Bzdurą jest przede wszystkim podstawianie absurdalnych danych liczbowych. Rozpiętość rozdzielczości liniowej 1:10 daje różnicę w pojemności matrycy 1:100. Znajdziesz takie dwie matryce?
Użyteczna wielkość wydruku dla matrycy o LPH=250 wynosi 21,6 mm- tj. 0,09 Mp. BEZ SENSU JEST PORÓWNYWAĆ TAKI PIZDRYK DO CZEGOKOLWIEK!. Na ekranie w 4x powiększeniu jeszcze jako -tako, ale na wydruku? NONSENS!
Jak jednak ten obrazek z matrycy o LPH=2500 zmniejszysz liniowo 10x, to będą sobie praktycznie równe, ale jest pewien HACZYK ;-)
HACZYK wygląda tak:
Nominalna rozdzielczość jest ca 2x zawyżona liniowo, czyli ca 4x powierzchniowo, więc zdjęcie z matrycy FF 20 Mp powinno być zredukowane do 5 Mp. Jeżeli druga matryca ma swoje naturalne 5 Mp, to porównanie zdjęcia zredukowanego do naturalnego 5 Mp najczęściej pokaże, że to zredukowane jest ostrzejsze, bo w trakcie zmniejszania następuje wyostrzenie. Jednakże to naturalne zdjęcie 5 Mp TEŻ ma zawyżoną rozdzielczość i powinno zostać zredukowane do 1,25 Mp.
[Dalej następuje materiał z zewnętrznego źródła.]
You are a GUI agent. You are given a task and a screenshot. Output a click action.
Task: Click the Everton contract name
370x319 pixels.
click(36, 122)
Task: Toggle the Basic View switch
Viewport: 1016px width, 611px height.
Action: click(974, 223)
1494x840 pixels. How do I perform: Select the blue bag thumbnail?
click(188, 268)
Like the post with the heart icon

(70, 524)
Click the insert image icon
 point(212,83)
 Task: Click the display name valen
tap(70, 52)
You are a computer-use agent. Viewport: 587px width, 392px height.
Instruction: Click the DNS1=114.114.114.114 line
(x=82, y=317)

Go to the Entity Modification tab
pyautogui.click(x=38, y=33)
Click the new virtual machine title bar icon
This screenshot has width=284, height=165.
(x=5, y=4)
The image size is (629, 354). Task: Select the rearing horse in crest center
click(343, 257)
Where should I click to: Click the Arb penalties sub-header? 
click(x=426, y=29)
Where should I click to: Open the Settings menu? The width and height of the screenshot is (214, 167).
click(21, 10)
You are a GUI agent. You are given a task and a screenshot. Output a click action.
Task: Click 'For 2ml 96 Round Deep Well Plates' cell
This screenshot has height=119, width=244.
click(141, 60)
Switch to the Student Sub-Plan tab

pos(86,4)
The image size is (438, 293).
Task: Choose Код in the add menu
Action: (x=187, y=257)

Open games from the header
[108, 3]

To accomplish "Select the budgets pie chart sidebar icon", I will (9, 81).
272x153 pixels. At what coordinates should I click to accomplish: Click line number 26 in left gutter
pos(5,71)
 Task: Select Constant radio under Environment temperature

Kiedy oba zdjęcia zmniejszysz do 1,25 Mp (1280 p x 960 p, wielkość ekranowa 4:3) to nie powinno być widać żadnych różnic ,A PRZECIEŻ OD DAWNA WIADOMO, ŻE TZW. WIDOK 100% W KAŻDYM PRZYPADKU JEST KIEPSKI I WYMAGA OSTRZENIA!
ALE RÓŻNIC DOSTRZEGALNYCH NA EKRANIE NIE BĘDZIE WIDAĆ W DRUKU, WIĘC NIE MA POTRZEBY AŻ TAKICH DRASTYCZNYCH RESAMPLINGÓW, MOŻNA WIĘC SPOKOJNIE KORZYSTAĆ Z NOMINALNYCH ROZDZIELCZOŚCI MATRYC.